2026 Poster Presentations
P329: MULTICOMPARTMENT INTRACRANIAL EPIDERMOIDS - SURGICAL APPROACHES AND ROLE OF ENDOSCOPE
David Baker, MD1; Asad Lak, MD2; Taimur Khan3; Christopher Carr, MD1; Fernando Vale, MD1; M. Salman Ali, MD1; 1Medical College of Georgia at Augusta University; 2University of Iowa Hospitals and Clinics; 3University of California, San Diego
Introduction: Intracranial epidermoid cysts (IEC) are rare benign tumors. Surgery remains the primary treatment modality but maximizing resection while maintaining function can be challenging due to their intimate relationship with neurovascular structures. Multicompartment nature of some IECs adds another layer of complexity to extent of resection. Endoscopes have revolutionized neurosurgical management of complex tumors both with endoscopic endonasal and endoscopic assisted transcranial approaches. Here, we review complex multicompartment IECs and discuss surgical management strategies.

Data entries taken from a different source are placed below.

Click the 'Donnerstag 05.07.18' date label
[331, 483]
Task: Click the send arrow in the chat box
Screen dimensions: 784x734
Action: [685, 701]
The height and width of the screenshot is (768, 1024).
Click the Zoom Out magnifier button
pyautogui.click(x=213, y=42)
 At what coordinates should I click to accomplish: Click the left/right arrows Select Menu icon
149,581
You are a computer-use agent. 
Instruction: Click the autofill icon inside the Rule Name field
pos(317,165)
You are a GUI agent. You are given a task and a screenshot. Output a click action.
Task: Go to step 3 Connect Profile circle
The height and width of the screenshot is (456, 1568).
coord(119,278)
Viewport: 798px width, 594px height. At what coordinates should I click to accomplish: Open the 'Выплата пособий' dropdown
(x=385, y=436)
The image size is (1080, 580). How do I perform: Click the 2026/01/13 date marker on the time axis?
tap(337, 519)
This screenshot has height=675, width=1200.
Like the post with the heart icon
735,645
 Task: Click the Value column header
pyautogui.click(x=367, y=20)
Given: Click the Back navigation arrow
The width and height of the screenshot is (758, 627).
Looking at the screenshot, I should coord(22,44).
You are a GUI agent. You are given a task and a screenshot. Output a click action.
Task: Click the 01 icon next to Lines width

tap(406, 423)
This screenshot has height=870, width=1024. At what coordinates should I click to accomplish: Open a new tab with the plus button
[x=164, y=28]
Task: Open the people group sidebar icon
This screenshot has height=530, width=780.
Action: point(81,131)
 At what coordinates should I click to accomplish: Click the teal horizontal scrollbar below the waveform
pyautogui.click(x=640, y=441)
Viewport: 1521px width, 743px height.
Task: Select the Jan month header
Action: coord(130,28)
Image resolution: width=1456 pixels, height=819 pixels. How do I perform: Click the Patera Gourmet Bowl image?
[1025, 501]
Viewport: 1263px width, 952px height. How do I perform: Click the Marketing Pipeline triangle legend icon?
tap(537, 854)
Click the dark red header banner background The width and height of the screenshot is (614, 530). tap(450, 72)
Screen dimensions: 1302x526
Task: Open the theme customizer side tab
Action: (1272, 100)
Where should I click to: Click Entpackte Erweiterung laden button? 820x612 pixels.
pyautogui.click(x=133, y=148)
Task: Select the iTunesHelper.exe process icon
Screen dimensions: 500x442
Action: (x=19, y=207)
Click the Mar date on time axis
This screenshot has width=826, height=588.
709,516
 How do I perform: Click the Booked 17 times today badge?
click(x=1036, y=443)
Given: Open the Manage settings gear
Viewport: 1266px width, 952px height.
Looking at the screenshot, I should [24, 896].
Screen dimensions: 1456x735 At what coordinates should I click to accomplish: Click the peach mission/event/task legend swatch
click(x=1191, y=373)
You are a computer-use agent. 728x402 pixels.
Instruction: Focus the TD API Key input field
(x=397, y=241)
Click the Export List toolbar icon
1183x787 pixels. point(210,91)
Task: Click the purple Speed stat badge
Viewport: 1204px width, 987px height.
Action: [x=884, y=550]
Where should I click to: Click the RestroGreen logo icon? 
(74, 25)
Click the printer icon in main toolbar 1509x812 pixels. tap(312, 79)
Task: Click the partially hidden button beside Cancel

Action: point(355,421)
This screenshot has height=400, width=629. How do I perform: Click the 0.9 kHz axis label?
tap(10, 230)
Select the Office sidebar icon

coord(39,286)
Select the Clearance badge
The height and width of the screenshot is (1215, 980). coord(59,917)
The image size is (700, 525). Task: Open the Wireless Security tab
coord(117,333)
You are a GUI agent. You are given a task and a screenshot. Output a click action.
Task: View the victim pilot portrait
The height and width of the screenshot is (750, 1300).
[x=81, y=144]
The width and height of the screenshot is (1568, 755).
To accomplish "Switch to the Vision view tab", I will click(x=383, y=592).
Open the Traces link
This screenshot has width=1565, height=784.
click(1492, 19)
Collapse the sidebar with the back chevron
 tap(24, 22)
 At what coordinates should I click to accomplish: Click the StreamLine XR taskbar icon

Methods: Cases performed in last 18 months since completion of fellowship of the senior author were reviewed. Total of 5 cases of IEC were identified and three were found in multicompartmental.
Results:
Case 1 (Fig A and B) involved a large IEC in cerebellopontine angle (CPA) which extension to middle cranial fossa (MCF) through the tentorial incisura in a 55-year-old male. A retrosigmoid approach (RSA) was performed to remove the cerebellopontine angle (CPA) component. Further, the tentorium was cut to perform a trans-tentorial approach (TTA). Using 0 and 45-degree endoscopes, supratentorial MCF portion of the tumor was removed. A small adherent tumor was left at the origin of lower cranial nerves. Patient was discharged home POD3 without any neurological deficits.
Case 2 (Fig C and D) presented with hydrocephalus and involved a large suprasellar IEC with extension into interpeduncular and prepontine cisterns in a 24yr old male. Pre-operative external ventricular drain (EVD) was placed. An endoscopic endonasal approach (EEA) was adopted to remove the suprasellar portion of the tumor. Further, a pituitary transposition was performed along with removal of posterior clinoids, dorsum sella and upper clivus to remove the retroclival portion of the tumor. A small residual adherent to the thalamus was left in place. A ventriculoperitoneal shunt (VPS) was required to address the hydrocephalus. Patient had blurry vision in the right eye which improved by 3 months post-op.
Case 3 (Fig E and F) involved a large quadrigeminal IEC with extension rostral and caudal to the tentorium and lateral ventricles in a 32yr old male. Patient presented with hydrocephalus and seizures. An EVD was placed. A supracerebellar transtentorial approach was performed to remove the infratentorial posterior fossa portion of the tumor, followed by use of 0 and 45-degree endoscopes to resection the supratentorial component via a transtentorial approach. Initially patient was weaned off the EVD but required a VPS in a delayed fashion. Gross total resection was achieved, and no neurological complications were noted.
Conclusions: We have demonstrated that complex multicompartment IECs can be successfully removed using a single surgical corridor, either through endonasal or endoscope assisted transcranial approaches. Endoscope is a vital tool in accessing these deep-seated tumors which allows for smaller surgical corridors and faster recovery. Familiarity with surgical anatomy and comfort using angled endoscopes is critical.